# [To do]
Rewrite all of the material below as a numbered list, leaving out the blank lines.
**** Extracted data
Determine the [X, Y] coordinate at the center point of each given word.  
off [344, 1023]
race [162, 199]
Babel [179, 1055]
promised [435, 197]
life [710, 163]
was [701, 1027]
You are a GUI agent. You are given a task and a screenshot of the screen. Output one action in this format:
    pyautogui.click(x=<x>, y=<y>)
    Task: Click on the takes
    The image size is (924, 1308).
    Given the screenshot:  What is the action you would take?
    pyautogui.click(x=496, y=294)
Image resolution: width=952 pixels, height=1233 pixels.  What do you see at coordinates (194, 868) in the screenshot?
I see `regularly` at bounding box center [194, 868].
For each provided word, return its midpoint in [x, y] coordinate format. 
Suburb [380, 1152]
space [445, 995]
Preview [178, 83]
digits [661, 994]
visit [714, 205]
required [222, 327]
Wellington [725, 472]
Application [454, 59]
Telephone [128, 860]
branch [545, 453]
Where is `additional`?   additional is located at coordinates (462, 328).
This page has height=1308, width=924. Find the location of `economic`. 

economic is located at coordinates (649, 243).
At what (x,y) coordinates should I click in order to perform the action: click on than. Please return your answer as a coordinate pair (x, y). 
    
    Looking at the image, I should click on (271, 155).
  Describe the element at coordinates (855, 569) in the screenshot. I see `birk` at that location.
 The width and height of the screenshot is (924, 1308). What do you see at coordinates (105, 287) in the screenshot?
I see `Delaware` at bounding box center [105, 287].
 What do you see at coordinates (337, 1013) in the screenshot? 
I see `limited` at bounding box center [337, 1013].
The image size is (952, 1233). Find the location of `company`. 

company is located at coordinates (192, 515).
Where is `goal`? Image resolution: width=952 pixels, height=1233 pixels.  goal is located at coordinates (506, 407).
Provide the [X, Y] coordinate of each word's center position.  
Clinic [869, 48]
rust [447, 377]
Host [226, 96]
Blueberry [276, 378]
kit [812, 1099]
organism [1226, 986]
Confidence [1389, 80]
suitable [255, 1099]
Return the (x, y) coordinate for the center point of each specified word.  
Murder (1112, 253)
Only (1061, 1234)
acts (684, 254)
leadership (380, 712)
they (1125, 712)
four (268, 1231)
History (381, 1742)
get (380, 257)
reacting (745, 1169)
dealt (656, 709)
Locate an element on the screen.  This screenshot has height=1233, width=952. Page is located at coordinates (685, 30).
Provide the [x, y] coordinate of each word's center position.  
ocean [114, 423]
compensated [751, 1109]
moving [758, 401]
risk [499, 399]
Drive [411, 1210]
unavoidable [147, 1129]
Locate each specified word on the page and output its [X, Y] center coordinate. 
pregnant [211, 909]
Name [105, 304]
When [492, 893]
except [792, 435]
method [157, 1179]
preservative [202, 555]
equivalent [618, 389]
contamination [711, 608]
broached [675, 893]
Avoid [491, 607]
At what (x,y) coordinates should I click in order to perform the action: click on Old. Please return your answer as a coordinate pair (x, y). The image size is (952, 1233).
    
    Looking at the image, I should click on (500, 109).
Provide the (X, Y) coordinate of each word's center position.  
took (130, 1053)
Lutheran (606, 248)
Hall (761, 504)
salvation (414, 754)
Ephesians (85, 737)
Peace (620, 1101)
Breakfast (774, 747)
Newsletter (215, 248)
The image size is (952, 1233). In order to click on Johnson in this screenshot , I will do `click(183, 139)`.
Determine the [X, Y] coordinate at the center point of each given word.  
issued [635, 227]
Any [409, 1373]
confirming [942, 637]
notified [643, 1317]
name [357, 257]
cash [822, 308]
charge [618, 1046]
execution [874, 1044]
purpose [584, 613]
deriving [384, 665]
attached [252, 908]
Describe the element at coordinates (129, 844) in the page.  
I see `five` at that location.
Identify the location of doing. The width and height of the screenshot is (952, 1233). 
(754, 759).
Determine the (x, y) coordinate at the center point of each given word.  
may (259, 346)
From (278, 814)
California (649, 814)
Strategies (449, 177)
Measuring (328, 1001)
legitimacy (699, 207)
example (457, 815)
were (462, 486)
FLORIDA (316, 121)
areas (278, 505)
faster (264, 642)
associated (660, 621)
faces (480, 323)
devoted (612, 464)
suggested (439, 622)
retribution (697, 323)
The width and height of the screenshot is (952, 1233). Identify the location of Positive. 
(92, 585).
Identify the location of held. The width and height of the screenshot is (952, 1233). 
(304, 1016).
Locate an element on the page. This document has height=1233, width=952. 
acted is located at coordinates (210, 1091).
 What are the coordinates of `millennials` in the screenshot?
********
# [Exercise solution]
1. Determine the [X, Y] coordinate at the center point of each given word.  
2. off [344, 1023]
3. race [162, 199]
4. Babel [179, 1055]
5. promised [435, 197]
6. life [710, 163]
7. was [701, 1027]
8. You are a GUI agent. You are given a task and a screenshot of the screen. Output one action in this format:
9.     pyautogui.click(x=<x>, y=<y>)
10.     Task: Click on the takes
11.     The image size is (924, 1308).
12.     Given the screenshot:  What is the action you would take?
13.     pyautogui.click(x=496, y=294)
14. Image resolution: width=952 pixels, height=1233 pixels.  What do you see at coordinates (194, 868) in the screenshot?
15. I see `regularly` at bounding box center [194, 868].
16. For each provided word, return its midpoint in [x, y] coordinate format. 
17. Suburb [380, 1152]
18. space [445, 995]
19. Preview [178, 83]
20. digits [661, 994]
21. visit [714, 205]
22. required [222, 327]
23. Wellington [725, 472]
24. Application [454, 59]
25. Telephone [128, 860]
26. branch [545, 453]
27. Where is `additional`?   additional is located at coordinates (462, 328).
28. This page has height=1308, width=924. Find the location of `economic`. 
29. economic is located at coordinates (649, 243).
30. At what (x,y) coordinates should I click in order to perform the action: click on than. Please return your answer as a coordinate pair (x, y). 
31.     Looking at the image, I should click on (271, 155).
32.   Describe the element at coordinates (855, 569) in the screenshot. I see `birk` at that location.
33.  The width and height of the screenshot is (924, 1308). What do you see at coordinates (105, 287) in the screenshot?
34. I see `Delaware` at bounding box center [105, 287].
35.  What do you see at coordinates (337, 1013) in the screenshot? 
36. I see `limited` at bounding box center [337, 1013].
37. The image size is (952, 1233). Find the location of `company`. 
38. company is located at coordinates (192, 515).
39. Where is `goal`? Image resolution: width=952 pixels, height=1233 pixels.  goal is located at coordinates (506, 407).
40. Provide the [X, Y] coordinate of each word's center position.  
41. Clinic [869, 48]
42. rust [447, 377]
43. Host [226, 96]
44. Blueberry [276, 378]
45. kit [812, 1099]
46. organism [1226, 986]
47. Confidence [1389, 80]
48. suitable [255, 1099]
49. Return the (x, y) coordinate for the center point of each specified word.  
50. Murder (1112, 253)
51. Only (1061, 1234)
52. acts (684, 254)
53. leadership (380, 712)
54. they (1125, 712)
55. four (268, 1231)
56. History (381, 1742)
57. get (380, 257)
58. reacting (745, 1169)
59. dealt (656, 709)
60. Locate an element on the screen.  This screenshot has height=1233, width=952. Page is located at coordinates (685, 30).
61. Provide the [x, y] coordinate of each word's center position.  
62. ocean [114, 423]
63. compensated [751, 1109]
64. moving [758, 401]
65. risk [499, 399]
66. Drive [411, 1210]
67. unavoidable [147, 1129]
68. Locate each specified word on the page and output its [X, Y] center coordinate. 
69. pregnant [211, 909]
70. Name [105, 304]
71. When [492, 893]
72. except [792, 435]
73. method [157, 1179]
74. preservative [202, 555]
75. equivalent [618, 389]
76. contamination [711, 608]
77. broached [675, 893]
78. Avoid [491, 607]
79. At what (x,y) coordinates should I click in order to perform the action: click on Old. Please return your answer as a coordinate pair (x, y). The image size is (952, 1233).
80.     Looking at the image, I should click on (500, 109).
81. Provide the (X, Y) coordinate of each word's center position.  
82. took (130, 1053)
83. Lutheran (606, 248)
84. Hall (761, 504)
85. salvation (414, 754)
86. Ephesians (85, 737)
87. Peace (620, 1101)
88. Breakfast (774, 747)
89. Newsletter (215, 248)
90. The image size is (952, 1233). In order to click on Johnson in this screenshot , I will do `click(183, 139)`.
91. Determine the [X, Y] coordinate at the center point of each given word.  
92. issued [635, 227]
93. Any [409, 1373]
94. confirming [942, 637]
95. notified [643, 1317]
96. name [357, 257]
97. cash [822, 308]
98. charge [618, 1046]
99. execution [874, 1044]
100. purpose [584, 613]
101. deriving [384, 665]
102. attached [252, 908]
103. Describe the element at coordinates (129, 844) in the page.  
104. I see `five` at that location.
105. Identify the location of doing. The width and height of the screenshot is (952, 1233). 
106. (754, 759).
107. Determine the (x, y) coordinate at the center point of each given word.  
108. may (259, 346)
109. From (278, 814)
110. California (649, 814)
111. Strategies (449, 177)
112. Measuring (328, 1001)
113. legitimacy (699, 207)
114. example (457, 815)
115. were (462, 486)
116. FLORIDA (316, 121)
117. areas (278, 505)
118. faster (264, 642)
119. associated (660, 621)
120. faces (480, 323)
121. devoted (612, 464)
122. suggested (439, 622)
123. retribution (697, 323)
124. The width and height of the screenshot is (952, 1233). Identify the location of Positive. 
125. (92, 585).
126. Identify the location of held. The width and height of the screenshot is (952, 1233). 
127. (304, 1016).
128. Locate an element on the page. This document has height=1233, width=952. 
129. acted is located at coordinates (210, 1091).
130.  What are the coordinates of `millennials` in the screenshot?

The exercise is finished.